The c-kit proto-oncogene encodes a tyrosine kinase receptor that plays an important role in mammalian hematopoiesis. Expression of the human gene in hematopoietic cell types is regulated at the level of transcription initiation. Previous experiments have implicated a region 183 base pairs upstream from the translational initiation site to be critical for promoter activity. This proximal region is GC-rich, contains no TATA-element, and harbors multiple transcription initiation sites. The focus of this dissertation was to define promoter element(s) in the proximal promoter and identify trans-acting factors that potentially modulate c-kit expression in hematopoietic cell types.;The approach taken was first to identify protein-DNA interaction(s) in c-kit expressing human hematopoietic cell lines. A protected region between base pairs -112 and -158 was defined by in vitro DNase I footprinting analysis of nuclear extracts from HEL and MEG-01 cell lines. This region contains consensus sites for the Sp-family of transcription factors, and purified Sp1 protects a similar region. Electrophoretic mobility shift assays reveal that Sp1 as well as isoforms of Sp3, independently interacted with this protected region in vitro. These interactions are dependent on two Sp-specific consensus sites located in this region.
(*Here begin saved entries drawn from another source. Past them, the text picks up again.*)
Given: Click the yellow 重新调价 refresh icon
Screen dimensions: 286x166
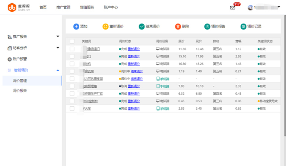Looking at the screenshot, I should click(x=105, y=26).
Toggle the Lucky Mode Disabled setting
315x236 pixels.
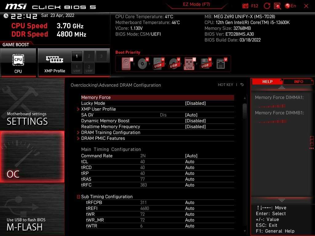click(195, 103)
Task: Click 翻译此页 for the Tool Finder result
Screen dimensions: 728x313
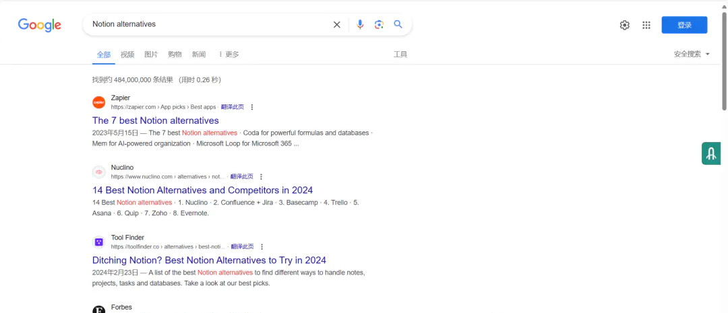Action: pyautogui.click(x=242, y=247)
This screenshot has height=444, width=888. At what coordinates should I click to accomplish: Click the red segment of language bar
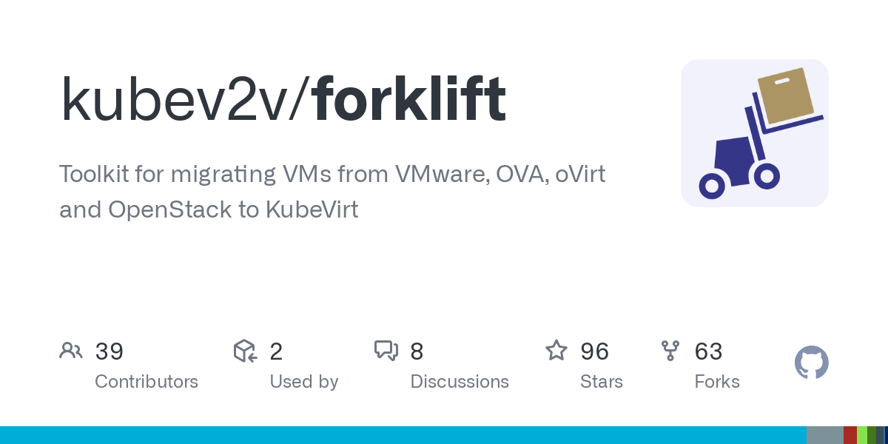[850, 435]
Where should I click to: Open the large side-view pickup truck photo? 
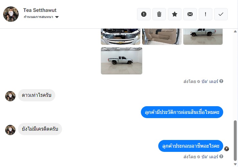[122, 61]
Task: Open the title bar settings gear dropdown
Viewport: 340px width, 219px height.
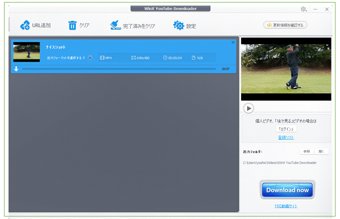Action: 304,9
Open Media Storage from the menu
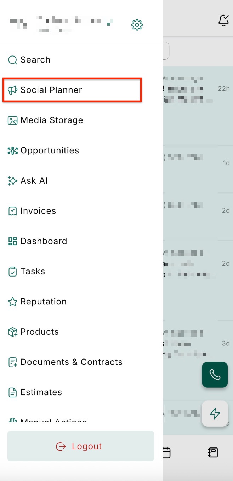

Additionally, mutation or deletion of these sites reduces c-kit proximal promoter activity in transient expression analysis. Cotransfection of c- kit proximal promoter-luciferase constructs with either Sp1 or Sp3 into Sp-deficient Drosophila SL2 cells demonstrated that both Sp1 and Sp3 affect promoter activity. However, cotransfection of a small isoform of Sp3 inhibited both Sp1 and Sp3-mediated activation.;To substantiate the in vitro findings, nuclear protein interactions on the c-kit proximal promoter were investigated in human hematopoietic cell lines. In vivo footprinting by LM-PCR identified occupancy of the c-kit proximal promoter by nuclear protein(s) in both c-kit expressing and non-expressing hematopoiefic cell lines. No interactions were observed in the c-kit non-expressing HeLa cell line. These studies imply that proximal promoter occupancy, presumably by the Sp-family of transcription factors, modulate c-kit expression in hematopoietic cell types.